MIT im Kreis Höxter begrüßt Konjunkturprogramm

PRESSEMELDUNG vom 4. Juni 2020

„Ein wichtiges und gutes Signal an Unternehmen und Verbraucher“

Die Mittelstands- und Wirtschaftsunion (MIT) im Kreis Höxter begrüßt die Beschlüsse des Koalitionsausschusses zur Stärkung der Wirtschaft: „Die Große Koalition hat ein ausgewogenes Paket aus schnell wirkenden Nachfrageimpulsen, Überbrückungshilfen für krisengeschädigte Unternehmen und strukturellen Verbesserungen geschnürt. Das wird Deutschland insgesamt wettbewerbsfähiger machen und kommt auch unserer heimischen Wirtschaft zugute. Das Konjunkturpaket ist ein wichtiges und gutes Signal an unsere Unternehmen und Verbraucher“, so Klaus – Dieter Leßmann, Kreisvorsitzender der Mittelstandsunion im Kreis Höxter.

Die MIT – HX begrüßt insbesondere die steuerlichen Maßnahmen und die Absenkung der Energiekosten.“ Hier fordert Leßmann allerdings weitergehende Schritte: „Es wäre am besten, wenn das Erneuerbare-Energien- Gesetz schnell ausläuft, um wirklich strukturell etwas zu verbessern.“ Positiv sei, dass trotz der sich abzeichnenden Defizite in den Sozialversicherungen Arbeitnehmer und Arbeitgeber nun wüssten, dass die Beiträge nicht steigen werden.
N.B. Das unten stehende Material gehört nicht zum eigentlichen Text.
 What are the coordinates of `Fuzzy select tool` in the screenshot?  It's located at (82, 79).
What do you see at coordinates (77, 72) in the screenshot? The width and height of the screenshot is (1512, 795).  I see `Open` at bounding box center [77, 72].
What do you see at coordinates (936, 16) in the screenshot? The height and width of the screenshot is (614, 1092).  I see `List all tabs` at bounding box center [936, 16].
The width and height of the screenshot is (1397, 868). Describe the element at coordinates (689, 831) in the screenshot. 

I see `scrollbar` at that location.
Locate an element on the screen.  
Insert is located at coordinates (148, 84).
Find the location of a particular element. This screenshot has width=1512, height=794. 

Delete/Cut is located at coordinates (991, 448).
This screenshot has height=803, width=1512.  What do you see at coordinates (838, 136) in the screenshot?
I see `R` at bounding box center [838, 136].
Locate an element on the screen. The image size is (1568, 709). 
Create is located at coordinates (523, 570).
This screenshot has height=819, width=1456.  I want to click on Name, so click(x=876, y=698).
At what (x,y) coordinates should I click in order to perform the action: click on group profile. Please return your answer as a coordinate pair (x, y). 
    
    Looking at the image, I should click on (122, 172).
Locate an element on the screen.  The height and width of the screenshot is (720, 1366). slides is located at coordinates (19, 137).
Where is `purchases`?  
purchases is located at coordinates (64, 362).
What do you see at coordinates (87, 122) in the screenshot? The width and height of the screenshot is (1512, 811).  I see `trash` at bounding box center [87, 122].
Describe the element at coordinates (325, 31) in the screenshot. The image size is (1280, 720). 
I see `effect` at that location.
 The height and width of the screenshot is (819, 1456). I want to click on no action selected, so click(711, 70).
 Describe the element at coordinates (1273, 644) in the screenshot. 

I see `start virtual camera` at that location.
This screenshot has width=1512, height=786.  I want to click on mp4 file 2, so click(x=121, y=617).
Die MIT – HX begrüßt ferner, dass die MIT-Forderung einer deutlichen Verbesserung bei der steuerlichen Verlustverrechnung umgesetzt wird. „Das bringt unseren Unternehmen schnell Liquidität“, so Leßmann. Die MIT im Kreis Höxter begrüßt darüber hinaus die Erleichterungen bei Restrukturierungs- und Insolvenzverfahren, die strukturellen Verbesserungen im Steuerrecht und die geplanten Investitionen in digitale Infrastruktur sowie die Bürokratieerleichterungen.

Leßmann mahnt jedoch eine schnelle Umsetzung des Rettungsfonds an: „Der Rettungsfonds hilft gerade den mittelständischen Unternehmen mit großen Umsatzeinbrüchen. Wir müssen bei der Umsetzung auch darauf achten, dass größere Familienunternehmen bis 500 Mitarbeiter und auch mehrere Unternehmen eines Eigentümers vom Rettungsfonds profitieren.“

Dringend muss aber auch die Regelung über die 300 € Kindergeld nachjustiert werden, denn es kann und darf nicht sein, dass Eltern die sich um Beruf, Kinder und Haushalt trotz Corona kümmern, diese Beträge versteuern müssen und andere Bevölkerungsgruppen diesen Betrag für jedes Kind in voller Höhe zur Verfügung haben. Dies ist im höchsten Maß unsozial !!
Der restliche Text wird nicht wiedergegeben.